Monday 25 February 2013

Why our Leaders CAN’T Feel our Pain


You may have wondered often why our leaders do nothing about a problem which so obviously affects them too. Take Accra traffic: this being the nation’s capital it is home to everybody who falls into the “leader” category - from the President, the Vice President, MPs, the AMA boss, etc., yet despite its social and economic dislocations there is no urgent effort to fix this major urban problem. Now I know the answer. It is the same answer you have always thought it to be. I can confirm it. Our leaders CAN’T feel our pain.

Traveling to Accra from Cape Coast on Saturday, we hit the notorious Kasoa traffic several kilometres early – somewhere around the Breku area. Not only was the traffic itself moving at a snail’s pace, the situation was worsened by our usual lawlessness as drivers drove through the bush and any available space to get some advantage in reaching the Kasoa traffic lights. As I sat in my motionless car swearing at nobody in particular I saw in the rear-view mirror a convoy of heavy black 4 X 4 SUVs (which I have nicknamed “stealers steeds”) coming at top speed from behind. They all had their hazard lights flashing and horns blaring as they came crashing through the middle as if there was nothing to stop them. Indeed, nothing could.

In a split second a light flashed in my brain and inspiration dawned. I timed my move to perfection and joined the power-convoy just as the last Stealers Steed went by. I also switched my hazards and headlamps on and kept going as hard as my poor accelerator could be pressed without snapping. The masses of the people – probably the owners of these vehicles - looked on in  fear and awe from their traffic-stricken vehicles or on foot from the sidewalks as we swept by at the speed and recklessness to which Ghanaian officialdom feels ENTITLED. At that point I felt so powerful I could have sentenced someone to death with a mere stare. Power sweet!

In less than five minutes we had cleared several kilometres and thousands of stranded vehicles and arrived at the desired end which was the traffic lights intersection at Kasoa; it would have cost me at least two hours of my life if I had stayed in that woebegone traffic. At the traffic lights intersection I let the convoy go; to be honest I could not keep up the speed so they left me behind but I had achieved my objective.
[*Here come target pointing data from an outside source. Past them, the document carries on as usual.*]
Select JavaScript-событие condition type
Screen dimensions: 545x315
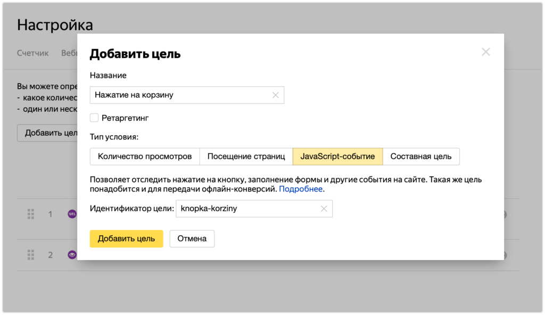pyautogui.click(x=337, y=156)
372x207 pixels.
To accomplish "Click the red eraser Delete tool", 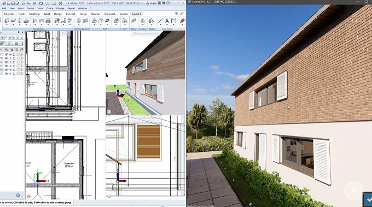I will [x=182, y=21].
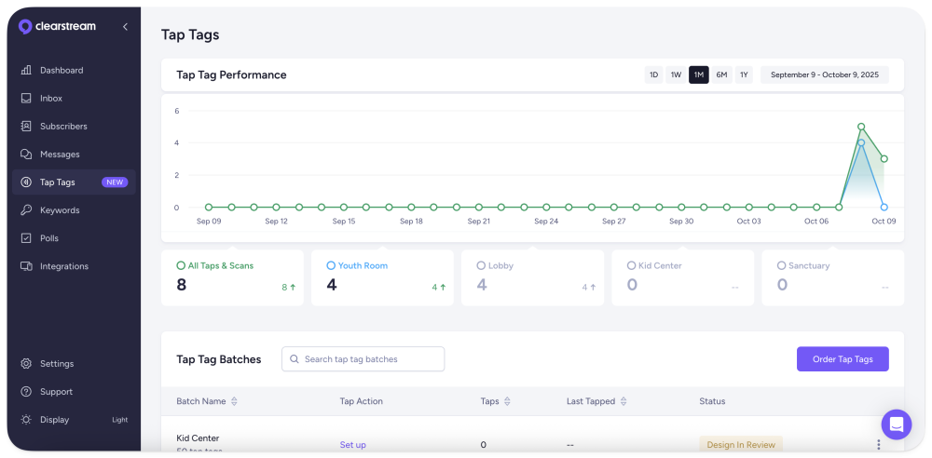Click the Set up link for Kid Center
This screenshot has width=932, height=458.
pyautogui.click(x=352, y=445)
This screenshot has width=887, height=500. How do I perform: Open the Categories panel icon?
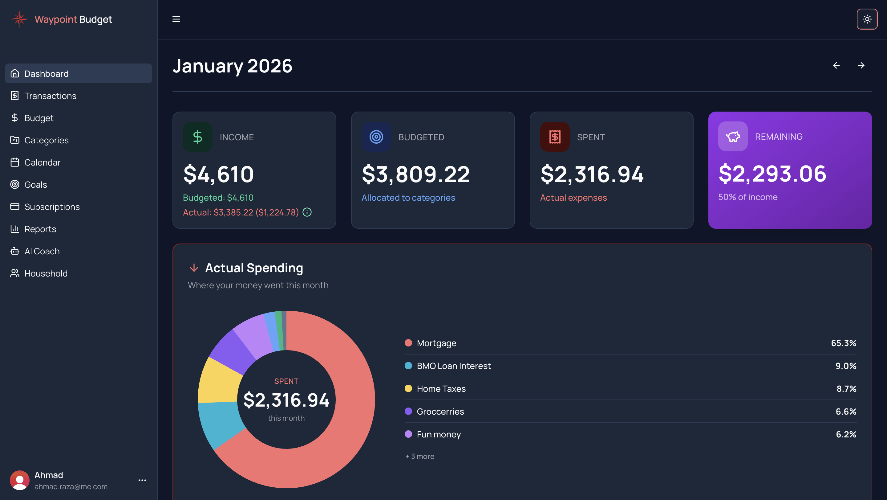(x=15, y=140)
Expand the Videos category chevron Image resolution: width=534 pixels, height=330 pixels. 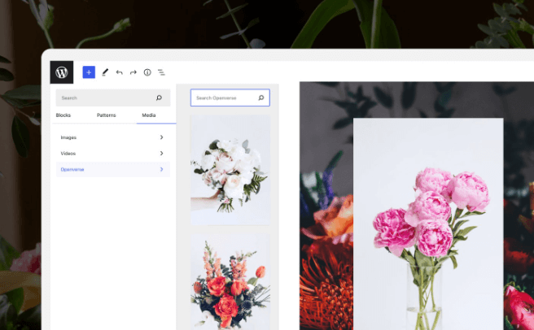[161, 154]
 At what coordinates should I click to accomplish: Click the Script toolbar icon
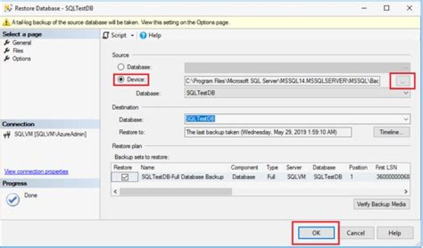[106, 35]
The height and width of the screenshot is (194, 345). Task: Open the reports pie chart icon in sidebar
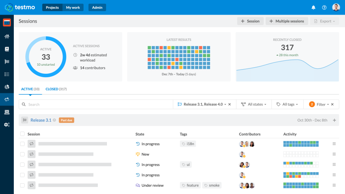pos(7,87)
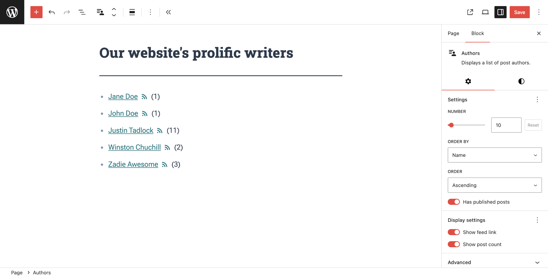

I noticed that a couple of policemen had stood at rigid attention, so I decided to get more information on the convoy they had probably just saluted. I respectfully beckoned a policeman and asked him if he knew who had just passed by so powerfully. He smiled sheepishly and said “I don’t know”, and looked away.

Like the policeman I also had not the foggiest idea whose power had driven that convoy at that speed because all the cars had tinted windows, which as I recall should not be permitted on our roads but in Ghana the rule of law allows the powerful to be above the law, innit? Is it possible that this was a convoy of drug dealers smashing their cargo through traffic? It is possible because in Ghana no one touches you if you look powerful.

More likely it was a political leader, possibly someone we have elected to office who was being so effectively shielded from our problems. Even if that person wished to know the problems the officials would make it impossible, although I suspect that the official must have been asleep. You would sleep too if you were being ferried so effectively against the forces of gravity.

As for me I have no regret joining the convoy but now I have tasted this enormous sense of power I am just wondering whether to try for minister, MP or DCE – they are all honourable and powerful!